Baird, who co-founded Trick Dog, the Mission District cocktail bar named among the World’s 50 Best in 2019, says he was thrilled to get the call to help reopen the once-popular Union Square watering hole. “In the 90s and early 2000s, [the Starlight Room] was really a part of the cocktail zeitgeist in San Francisco,” Baird says. “If you were in the industry, the Starlight was the top of the market. Everyone knew it, so it was the aspirational place to either go and learn, or just go and watch and see the magic.”

This time around, however, Baird says the menu aims to keep things relatively simple, focusing on classic drinks — but with a touch more technique and a little bit of drama. For example, the Cable Car Redux gets rolling as a riff on a traditional sidecar, then heads through San Francisco’s Chinatown picking up spiced rum, Chinese five-spice syrup, blood orange, and lemon along the way. Then it gets wrapped in a “Muir Woods-scented fog” that billows around customers’ glasses when the cocktail arrives tableside. “It’s so quintessentially San Francisco and the color of the drink is the color of a cable car,” Baird says. “It’s just a delicious sidecar, ultimately, but it was really fun to reimagine that drink and then make the theatrics surrounding it.”

For food, expect fun bar bites such as a hot fried chicken bun seasoned with Szechuan spices and pickled daikon or baked oysters shrouded in a sauce made of cider, egg, brown butter, and herbs. Everything should be easy to eat even as you relax into the bar’s jewel-toned chairs or perch at one of the low-slung cocktail tables — which is to say: there’s no silverware required. For a post-dinner snack, head up to the 21st floor for churro tiramisu, a dessert adorned with a long, deep-fried coffee-flavored churro that’s dusted with chocolate, mascarpone frosting, and black cocoa.

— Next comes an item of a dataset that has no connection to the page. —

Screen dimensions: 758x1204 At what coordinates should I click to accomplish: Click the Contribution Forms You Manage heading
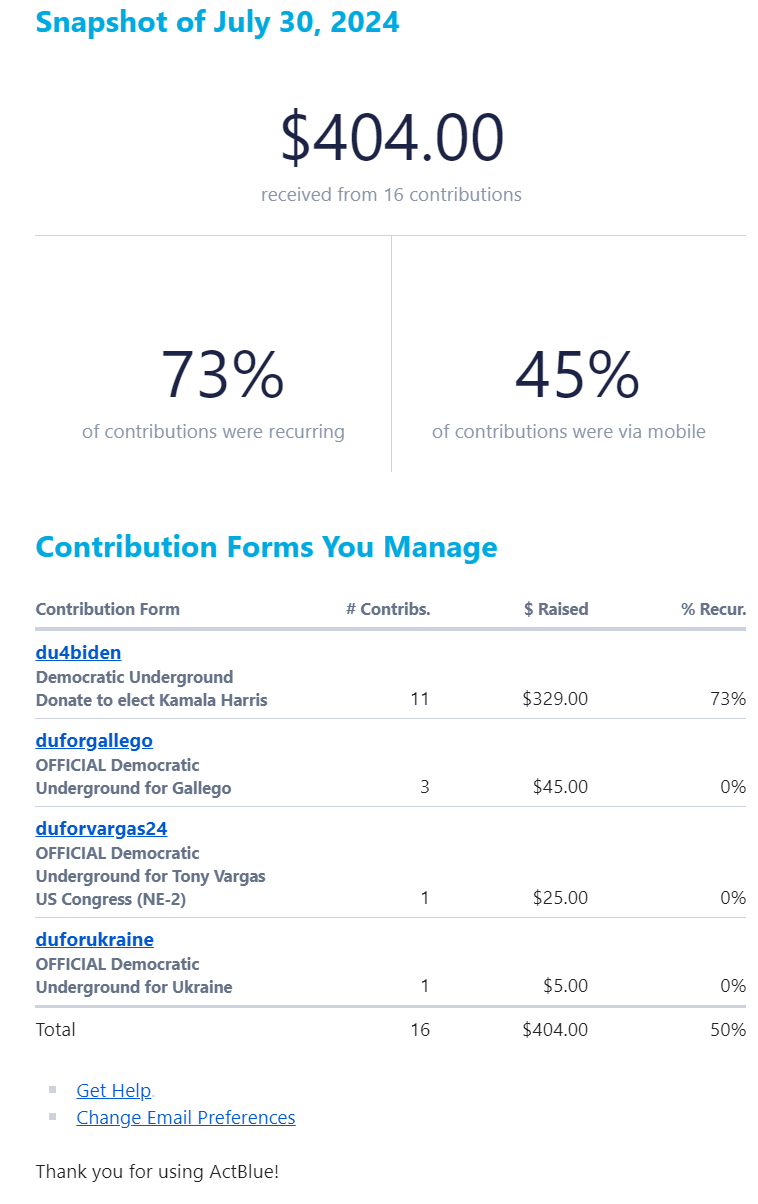point(266,547)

When it came to the design, Crumeyrolle leaned into a rich green color palette, with pops of pattern and playful touches like swinging tassels and fringe. Cozy nooks and intimate seating areas throughout the space make the bar an ideal backdrop for a date night out, while the sweeping views and lively music aim to attract large groups celebrating birthdays or any special event. Marchese says Crumeyrolle and the design team also worked to give the bar texture by layering new and found items. For example, while some of the furniture was custom-made for the new Starlite, some items from the bar’s eclectic art collection and miscellaneous objects scattered through rooms came from local vintage stores and the Alameda Point Antiques Faire. “We wanted to create a space that felt intimate, that embraced the skyline but wasn’t just about looking out the window,” Marchese says.

Starlite’s return comes amid a challenging time for San Francisco and its downtown. Though the area around Union Square has experienced a recent cocktail bar boom including the opening of the glamourous Holbrook House and jazz bar the Dawn Club, the city continues to make a slow recovery from the impact of the pandemic. Nevertheless, the team hopes a relatively approachable price point, an unfussy and playful menu, and an eye-catching design will make the new Starlite a shining beacon for downtown tourists and locals. “It’s not a special occasion bar,” Baird says. “It just happens to be a special bar on the top of a hotel.”

Starlite is located at The Beacon Grand (450 Powell Street, San Francisco) and will be open from 4 p.m. to 1 a.m. Thursday through Saturday and from 2 to 11 p.m. on Sunday.